Domestic Theft – Consuming or taking control of a resource or asset belonging to (or shared with) a family member, partner or spouse without first obtaining their approval.

When They Take a Mile:

Domestic Theft can range from a kind of petty larceny like using something without permission, through to stealing someone’s identity, spending family money without discussion, and running up debts which are left to somebody else to pay.

Domestic Theft is one of the most common, yet under-reported symptoms of Personality Disorders. In many cases, there has been habitual or frequent theft of some sort from friends, family members or a partner. The more severe forms of theft which deprive a family member or partner of necessary funds are considered a form of Domestic Violence in some jurisdictions.

These are forms of theft that rarely get prosecuted. Because the victim is a friend or family member, laws often define family property as “community property” which is legally shared. Also, in many cases the losses are less than catastrophic and hence don’t warrant civil litigation.

Examples:

When one partner goes to get the rent money from where they have saved it – it simply isn’t there.
Utilities are suddenly cut off because the person with the bill money failed to pay the bill and spent the money on addictions or other forms of self-gratification.
A parent’s computer, camera or car keys are missing – and so is the car.
A friend is forever borrowing fifty bucks here, twenty bucks there, and it is never returned.

How it Feels:

– By ‘TalkingLeaves’

My ASPD ex-husband’s ongoing theft of money and my possessions during our decade of marriage created a truly bewildering brew of Fear, Obligation and Guilt.

Nothing was mine anymore – not my car, not my computer, not my art materials – nothing, But his stuff was still his.
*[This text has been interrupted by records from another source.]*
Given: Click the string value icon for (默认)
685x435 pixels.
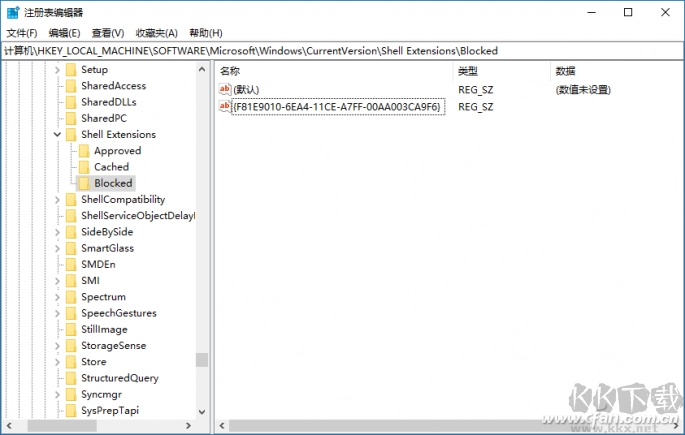Looking at the screenshot, I should point(225,89).
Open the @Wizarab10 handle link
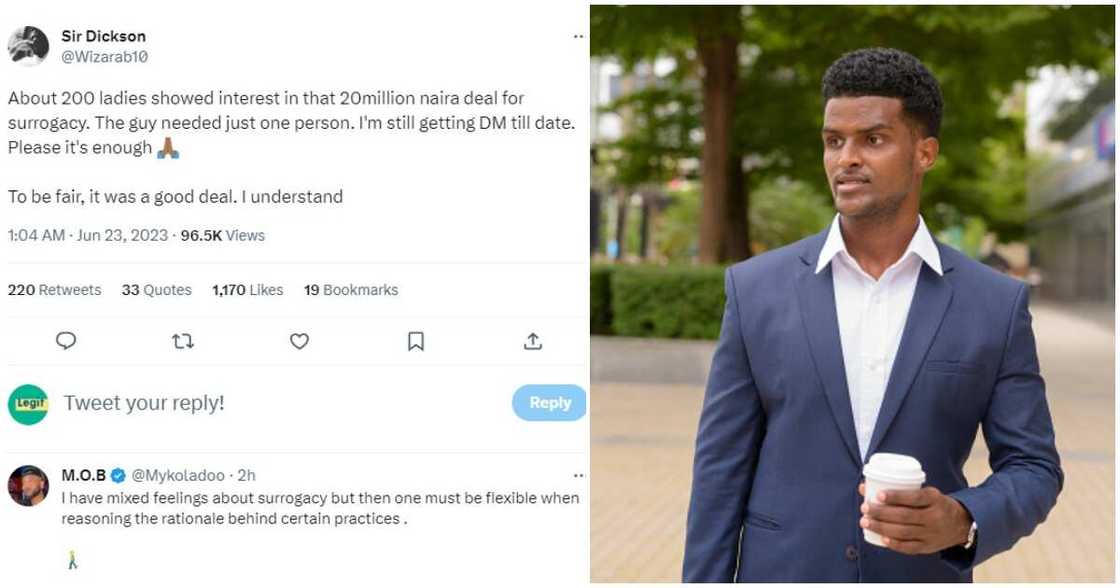Screen dimensions: 1120x588 [x=105, y=57]
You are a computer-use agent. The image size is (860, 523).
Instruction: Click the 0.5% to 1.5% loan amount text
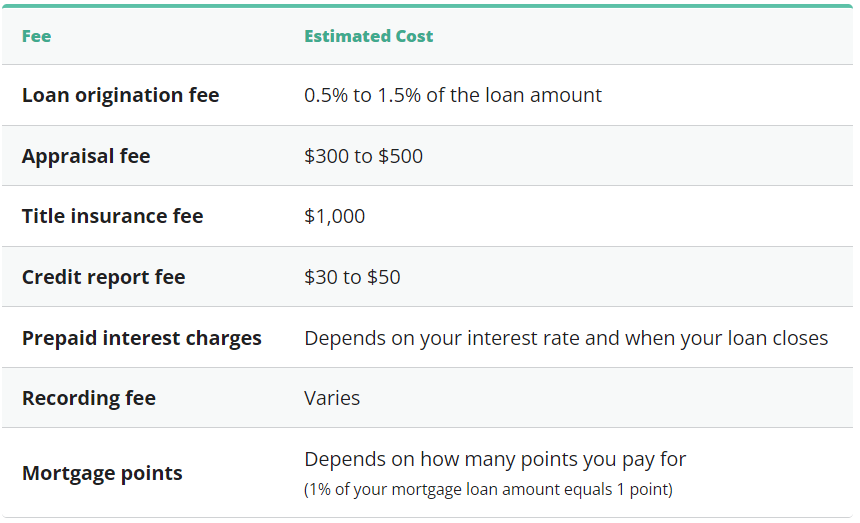[453, 95]
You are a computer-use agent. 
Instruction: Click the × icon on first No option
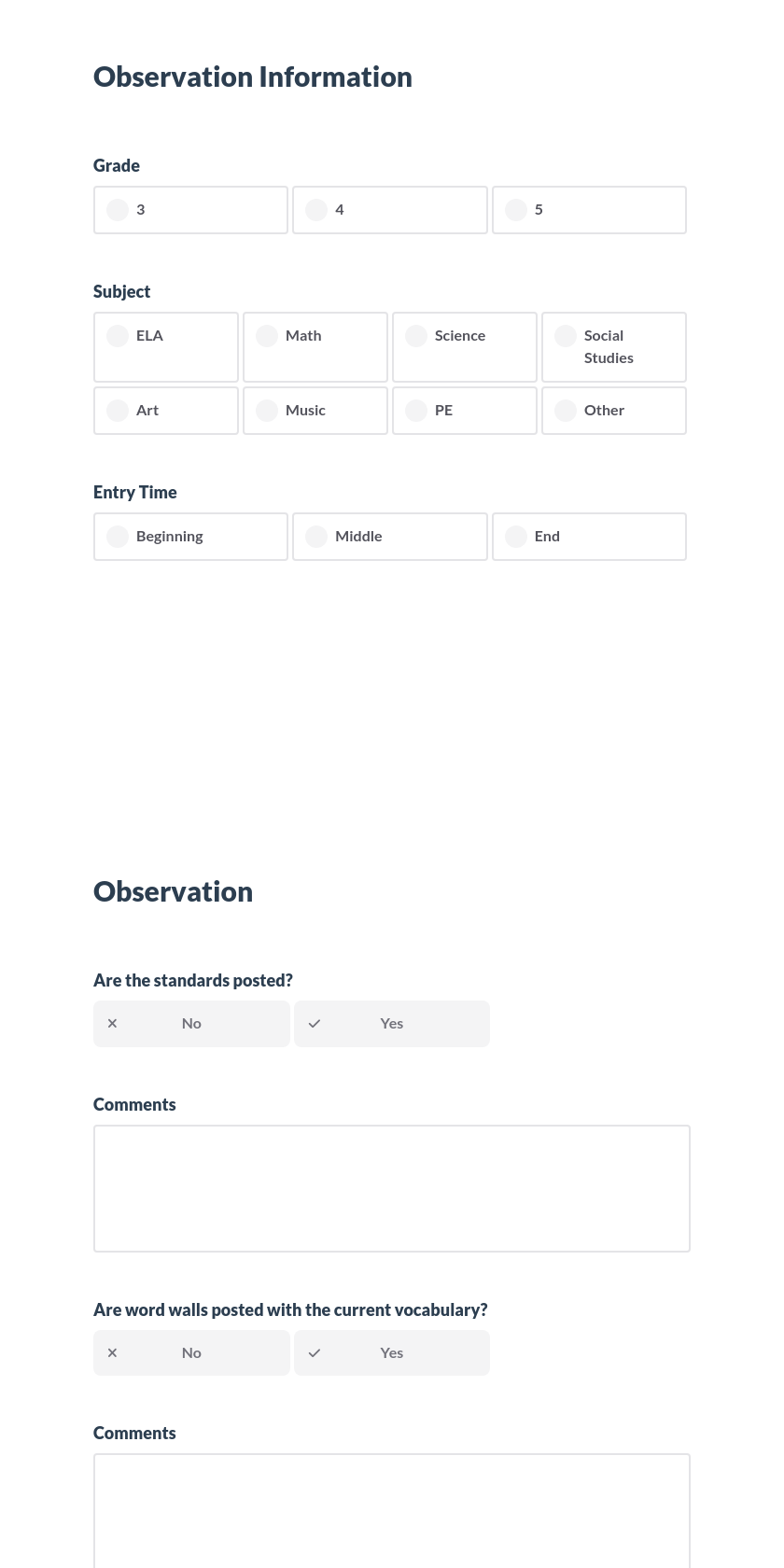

Because he was big and built like the proverbial brick outhouse, prone to rage attacks and regularly hurting me and our pets, I was scared to confront him.

He would regularly take money out of the kitty that had been put aside for bills or rent and spend it on porn, booze, drugs, junk, and computer games. Sometimes in the middle of a rage episode, he’d announce the marriage was over, take whatever cash was in the house and saved for something, and storm out – only to return later drunk, even angrier and with all the money spent. I got used to living with a disconnected phone, rent arrears and often no food or fuel money. I almost starved to death once our daughter was born and I couldn’t get out and work anymore – he kept stealing the food money. He’d also steal food I had bought for me and her, take my car, and broke many of my possessions including my professional camera, one of my computers, a car, and my guitar.

I felt somewhat conflicted because on the one hand we were married, supposedly everything was shared. How it played out though was everything was his if he wanted it, and I deserved precisely nothing. I felt guilty for being angry when he stole the housekeeping, and I felt obligated to find replacement money myself because by the end if I confronted him about anything at all, he’d hurt our daughter as payback.

After I left him and went on welfare, someone asked me if I’d manage on the small amount of money. I laughed, because for the first time in ten years I had more than enough. It made such a difference just being able to put rent money aside and know it would be there when due date came, being able to buy enough food and be allowed to eat it. This still feels like a remarkable blessing, even though it’s a basic human right.

What NOT to do:

  • Don’t put someone with a Domestic Theft habit in charge of any important aspect of the household finances or bill payments.
  • Don’t share all bank accounts, and keep a personal supply of enough money for fuel, food and the phone where it cannot be accessed by anyone else.
  • Don’t continue to lend money to someone who never pays you back.

What TO do:

  • Maintain a separate bank account in your own name.
  • If the theft is substantial, ongoing and means you cannot afford enough food, your rent, or utilities, contact a Domestic Violence service for advice.
  • Consider whether you need to contact the police and report the theft.